Characterization and Curing Kinetics of Epoxy/Silica Nano-Hybrids

by Cheng-Fu Yang, Li-Fen Wang, Song-Mao Wu and Chean-Cheng Su

Materials 2015, 8(10), 7032-7040; https://doi.org/10.3390/ma8105357 - 16 Oct 2015

Cited by 7 | Viewed by 6363

Abstract

The sol-gel technique was used to prepare epoxy/silica nano-hybrids. The thermal characteristics, curing kinetics and structure of epoxy/silica nano-hybrids were studied using differential scanning calorimetry (DSC), ²⁹Si nuclear magnetic resonance (NMR) and transmission electron microscopy (TEM).

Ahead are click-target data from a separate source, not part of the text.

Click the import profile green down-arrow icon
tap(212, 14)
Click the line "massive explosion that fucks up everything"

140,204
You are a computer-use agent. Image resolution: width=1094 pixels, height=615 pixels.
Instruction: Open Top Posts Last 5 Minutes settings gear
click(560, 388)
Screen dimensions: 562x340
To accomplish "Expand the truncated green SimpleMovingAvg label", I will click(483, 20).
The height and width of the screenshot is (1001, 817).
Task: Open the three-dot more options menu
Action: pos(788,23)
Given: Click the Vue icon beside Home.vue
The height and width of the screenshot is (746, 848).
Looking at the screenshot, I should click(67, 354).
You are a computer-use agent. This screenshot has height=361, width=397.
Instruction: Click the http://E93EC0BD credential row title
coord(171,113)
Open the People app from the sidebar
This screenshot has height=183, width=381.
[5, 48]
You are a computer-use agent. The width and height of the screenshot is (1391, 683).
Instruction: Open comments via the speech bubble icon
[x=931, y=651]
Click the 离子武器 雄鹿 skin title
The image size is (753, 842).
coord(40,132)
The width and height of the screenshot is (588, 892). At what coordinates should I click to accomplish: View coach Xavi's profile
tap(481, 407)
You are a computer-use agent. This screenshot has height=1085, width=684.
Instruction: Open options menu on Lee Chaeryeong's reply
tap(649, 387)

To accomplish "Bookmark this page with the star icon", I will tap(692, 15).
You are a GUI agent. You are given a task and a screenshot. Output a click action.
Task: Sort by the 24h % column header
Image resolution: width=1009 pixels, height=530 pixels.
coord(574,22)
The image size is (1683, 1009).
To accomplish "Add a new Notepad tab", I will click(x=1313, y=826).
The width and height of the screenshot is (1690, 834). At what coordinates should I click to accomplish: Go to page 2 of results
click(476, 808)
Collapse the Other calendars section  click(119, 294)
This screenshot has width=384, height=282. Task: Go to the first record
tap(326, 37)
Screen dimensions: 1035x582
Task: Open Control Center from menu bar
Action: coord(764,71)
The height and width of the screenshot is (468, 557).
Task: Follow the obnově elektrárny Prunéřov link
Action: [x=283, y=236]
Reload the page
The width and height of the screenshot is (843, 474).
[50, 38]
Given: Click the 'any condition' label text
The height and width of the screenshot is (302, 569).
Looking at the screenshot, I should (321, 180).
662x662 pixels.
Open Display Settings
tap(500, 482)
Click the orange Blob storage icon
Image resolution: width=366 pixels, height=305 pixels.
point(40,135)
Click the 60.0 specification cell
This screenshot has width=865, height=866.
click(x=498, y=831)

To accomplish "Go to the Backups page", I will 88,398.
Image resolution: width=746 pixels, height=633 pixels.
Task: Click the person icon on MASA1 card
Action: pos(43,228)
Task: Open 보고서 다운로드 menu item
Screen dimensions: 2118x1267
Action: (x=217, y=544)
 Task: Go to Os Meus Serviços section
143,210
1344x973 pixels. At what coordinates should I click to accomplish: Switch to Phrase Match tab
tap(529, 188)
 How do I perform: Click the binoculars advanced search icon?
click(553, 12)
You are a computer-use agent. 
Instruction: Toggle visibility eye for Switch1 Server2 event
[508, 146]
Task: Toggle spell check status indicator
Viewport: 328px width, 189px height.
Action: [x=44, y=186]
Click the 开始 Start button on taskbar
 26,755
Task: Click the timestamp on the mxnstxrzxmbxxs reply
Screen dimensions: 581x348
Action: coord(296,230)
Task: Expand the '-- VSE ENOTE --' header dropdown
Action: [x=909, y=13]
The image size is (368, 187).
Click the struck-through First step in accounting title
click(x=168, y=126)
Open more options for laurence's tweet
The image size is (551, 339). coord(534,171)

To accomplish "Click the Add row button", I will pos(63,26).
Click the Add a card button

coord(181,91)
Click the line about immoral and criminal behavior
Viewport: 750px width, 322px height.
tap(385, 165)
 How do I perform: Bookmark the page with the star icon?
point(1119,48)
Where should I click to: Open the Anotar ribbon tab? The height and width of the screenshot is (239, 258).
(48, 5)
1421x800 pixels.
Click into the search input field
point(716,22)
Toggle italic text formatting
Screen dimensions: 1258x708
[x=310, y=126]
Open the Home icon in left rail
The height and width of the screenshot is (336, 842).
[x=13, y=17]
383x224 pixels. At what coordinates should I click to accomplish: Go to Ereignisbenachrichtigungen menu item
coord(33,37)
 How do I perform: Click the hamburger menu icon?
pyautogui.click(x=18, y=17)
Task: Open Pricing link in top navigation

To improve the compatibility between the organic and inorganic phases, a coupling agent was used to modify the diglycidyl ether of bisphenol A (DGEBA) epoxy. The sol-gel technique enables the silica to be successfully incorporated into the network of the hybrids, increasing the thermal stability and improving the mechanical properties of the prepared epoxy/silica nano-hybrids. An autocatalytic mechanism of the epoxy/SiO₂ nanocomposites was observed. The low reaction rate of epoxy in the nanocomposites is caused by the steric hindrance in the network of hybrids that arises from the consuming of epoxide group in the network of hybrids by the silica. In the nanocomposites, the nano-scale silica particles had an average size of approximately 35 nm, and the particles were well dispersed in the epoxy matrix, according to the TEM images. Full article

(This article belongs to the Special Issue Selected Papers from ICASI 2015)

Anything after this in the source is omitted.